(Reading passage):
Embracing Imperfections: Kintsugi Hearts

  

By Laura Saint Martin

As I wipe the sweat from Pogie’s spotted coat, I think about what horses mean to me. Aside from their centuries of service to mankind, for the work they’ve done and the wars they’ve carried us into, I think horses bring out the best in us. I am especially an advocate of equine interaction for people on the autism spectrum. Horses certainly saved me.

We are not born broken. We are born different. Fear and ignorance break us. Every bad habit broken in schools, hospitals and clinics is a little shard of our crushed spirits. Just as every broke horse is too frightened of consequences to be his true self, we are too frightened to tap out unique creativity. If we excel at something, it is classified as an “intense interest,” a symptom rather than a skill.

My parents shunned applied behaviour analysis. They instead taught me alternatives to my impulsivity. They taught by example. They knew better than to try to bring order to my chaos. so they taught me to give chaos an orderly space to bang around in.

Because my chaos liked to break things.

Broken.

(Record set):
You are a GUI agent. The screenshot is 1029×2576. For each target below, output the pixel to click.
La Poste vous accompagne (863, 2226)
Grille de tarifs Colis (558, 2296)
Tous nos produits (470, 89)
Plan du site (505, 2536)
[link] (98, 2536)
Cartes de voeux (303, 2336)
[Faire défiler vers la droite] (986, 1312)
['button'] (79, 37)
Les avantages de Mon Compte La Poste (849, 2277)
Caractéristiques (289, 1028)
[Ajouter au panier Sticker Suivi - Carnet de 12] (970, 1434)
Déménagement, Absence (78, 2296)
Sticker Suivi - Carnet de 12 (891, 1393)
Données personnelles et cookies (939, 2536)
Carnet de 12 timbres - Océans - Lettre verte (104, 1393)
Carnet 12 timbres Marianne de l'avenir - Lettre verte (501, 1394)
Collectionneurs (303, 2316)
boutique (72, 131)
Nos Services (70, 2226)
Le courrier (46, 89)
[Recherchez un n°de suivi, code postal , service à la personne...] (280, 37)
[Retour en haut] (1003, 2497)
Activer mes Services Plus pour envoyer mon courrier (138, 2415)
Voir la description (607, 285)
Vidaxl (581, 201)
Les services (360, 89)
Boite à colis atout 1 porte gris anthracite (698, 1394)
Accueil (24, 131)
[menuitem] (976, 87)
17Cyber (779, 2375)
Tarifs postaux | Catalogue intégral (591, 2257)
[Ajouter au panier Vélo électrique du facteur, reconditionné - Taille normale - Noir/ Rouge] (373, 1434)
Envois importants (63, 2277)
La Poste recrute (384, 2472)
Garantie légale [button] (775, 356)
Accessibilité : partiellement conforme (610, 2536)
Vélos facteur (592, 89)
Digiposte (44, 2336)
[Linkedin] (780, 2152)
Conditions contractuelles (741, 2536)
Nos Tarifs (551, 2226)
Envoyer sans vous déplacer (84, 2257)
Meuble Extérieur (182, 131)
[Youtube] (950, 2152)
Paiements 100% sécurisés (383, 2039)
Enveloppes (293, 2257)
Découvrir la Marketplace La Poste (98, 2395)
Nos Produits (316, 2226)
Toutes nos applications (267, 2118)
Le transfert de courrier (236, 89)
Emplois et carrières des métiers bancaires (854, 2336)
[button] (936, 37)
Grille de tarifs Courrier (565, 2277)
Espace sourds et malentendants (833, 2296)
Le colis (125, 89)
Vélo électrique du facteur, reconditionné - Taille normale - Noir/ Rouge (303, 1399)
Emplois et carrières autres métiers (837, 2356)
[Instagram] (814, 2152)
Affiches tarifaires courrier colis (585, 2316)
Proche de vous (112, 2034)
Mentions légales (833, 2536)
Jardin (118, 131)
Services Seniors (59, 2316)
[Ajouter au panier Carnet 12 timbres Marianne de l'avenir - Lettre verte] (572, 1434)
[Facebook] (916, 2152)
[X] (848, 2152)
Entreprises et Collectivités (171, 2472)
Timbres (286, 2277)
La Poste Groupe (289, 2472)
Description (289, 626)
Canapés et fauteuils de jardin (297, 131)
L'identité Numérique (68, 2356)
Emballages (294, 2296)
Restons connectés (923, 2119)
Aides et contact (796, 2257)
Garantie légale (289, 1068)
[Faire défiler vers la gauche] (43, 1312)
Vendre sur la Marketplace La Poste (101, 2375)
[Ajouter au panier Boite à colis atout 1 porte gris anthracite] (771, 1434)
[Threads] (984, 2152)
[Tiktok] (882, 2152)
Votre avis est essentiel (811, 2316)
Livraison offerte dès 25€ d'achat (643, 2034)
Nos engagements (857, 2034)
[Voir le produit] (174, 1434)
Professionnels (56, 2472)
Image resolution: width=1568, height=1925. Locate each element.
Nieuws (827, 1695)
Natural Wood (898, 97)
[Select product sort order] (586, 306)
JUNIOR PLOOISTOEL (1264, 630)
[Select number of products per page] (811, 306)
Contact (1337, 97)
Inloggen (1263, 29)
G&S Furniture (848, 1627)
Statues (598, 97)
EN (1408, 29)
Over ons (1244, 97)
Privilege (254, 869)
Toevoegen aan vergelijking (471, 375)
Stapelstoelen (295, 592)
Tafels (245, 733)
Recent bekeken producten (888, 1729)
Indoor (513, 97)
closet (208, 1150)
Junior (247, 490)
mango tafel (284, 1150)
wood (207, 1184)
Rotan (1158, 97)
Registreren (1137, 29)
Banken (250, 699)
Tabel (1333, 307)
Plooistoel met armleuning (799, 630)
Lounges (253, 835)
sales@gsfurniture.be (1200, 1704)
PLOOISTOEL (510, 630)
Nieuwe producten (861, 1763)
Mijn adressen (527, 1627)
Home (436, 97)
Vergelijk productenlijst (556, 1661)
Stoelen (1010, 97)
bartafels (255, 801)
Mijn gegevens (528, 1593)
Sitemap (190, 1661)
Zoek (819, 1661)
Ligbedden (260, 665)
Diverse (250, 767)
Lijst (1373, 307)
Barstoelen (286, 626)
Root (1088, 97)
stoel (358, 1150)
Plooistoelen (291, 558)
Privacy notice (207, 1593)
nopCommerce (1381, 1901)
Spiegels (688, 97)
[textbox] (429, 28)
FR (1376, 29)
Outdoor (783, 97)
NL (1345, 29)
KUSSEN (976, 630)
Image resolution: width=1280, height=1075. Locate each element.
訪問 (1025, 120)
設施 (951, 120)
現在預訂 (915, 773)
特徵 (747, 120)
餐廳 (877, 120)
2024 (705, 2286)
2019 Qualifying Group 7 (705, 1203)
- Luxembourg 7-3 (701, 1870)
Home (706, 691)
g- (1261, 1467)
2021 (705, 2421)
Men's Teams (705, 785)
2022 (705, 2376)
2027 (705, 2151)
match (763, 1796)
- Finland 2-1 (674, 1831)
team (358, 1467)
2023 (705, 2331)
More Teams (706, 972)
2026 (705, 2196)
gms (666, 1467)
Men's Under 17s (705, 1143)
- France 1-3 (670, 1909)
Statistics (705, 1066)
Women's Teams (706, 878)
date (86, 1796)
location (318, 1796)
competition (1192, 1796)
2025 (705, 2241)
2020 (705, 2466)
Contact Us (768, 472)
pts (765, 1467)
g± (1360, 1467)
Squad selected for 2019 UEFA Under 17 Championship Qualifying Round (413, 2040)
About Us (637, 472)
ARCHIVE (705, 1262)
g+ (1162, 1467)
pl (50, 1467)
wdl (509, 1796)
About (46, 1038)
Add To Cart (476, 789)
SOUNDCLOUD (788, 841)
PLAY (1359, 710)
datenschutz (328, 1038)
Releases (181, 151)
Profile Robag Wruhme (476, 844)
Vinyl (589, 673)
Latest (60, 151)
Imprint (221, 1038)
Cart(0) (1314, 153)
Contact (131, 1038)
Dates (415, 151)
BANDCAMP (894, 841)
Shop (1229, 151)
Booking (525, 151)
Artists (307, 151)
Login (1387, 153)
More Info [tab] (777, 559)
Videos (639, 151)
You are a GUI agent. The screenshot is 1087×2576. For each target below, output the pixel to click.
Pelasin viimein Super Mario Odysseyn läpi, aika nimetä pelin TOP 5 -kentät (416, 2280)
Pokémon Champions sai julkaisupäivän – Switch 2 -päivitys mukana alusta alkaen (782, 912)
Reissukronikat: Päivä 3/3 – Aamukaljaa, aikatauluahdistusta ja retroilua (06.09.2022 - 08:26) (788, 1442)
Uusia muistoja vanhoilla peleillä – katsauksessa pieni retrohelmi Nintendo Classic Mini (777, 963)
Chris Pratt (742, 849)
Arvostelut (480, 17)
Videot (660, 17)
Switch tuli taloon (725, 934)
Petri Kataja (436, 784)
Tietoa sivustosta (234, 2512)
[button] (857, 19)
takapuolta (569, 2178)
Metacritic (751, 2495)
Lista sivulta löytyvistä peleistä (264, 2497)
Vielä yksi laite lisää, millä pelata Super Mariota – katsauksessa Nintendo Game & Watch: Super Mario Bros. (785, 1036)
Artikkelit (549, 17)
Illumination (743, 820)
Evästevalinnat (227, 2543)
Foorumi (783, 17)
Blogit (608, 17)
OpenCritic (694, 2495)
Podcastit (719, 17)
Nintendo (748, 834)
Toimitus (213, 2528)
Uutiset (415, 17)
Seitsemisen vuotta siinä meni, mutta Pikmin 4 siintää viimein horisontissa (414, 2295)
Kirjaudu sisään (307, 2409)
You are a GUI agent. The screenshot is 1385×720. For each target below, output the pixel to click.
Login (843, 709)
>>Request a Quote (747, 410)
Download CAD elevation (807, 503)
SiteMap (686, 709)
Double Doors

(What you will do):
In the essay about horses and autism, which places are named as sites where bad habits are broken? The listing is material unrelated to the essay.

(Exercise output):
Schools, hospitals, clinics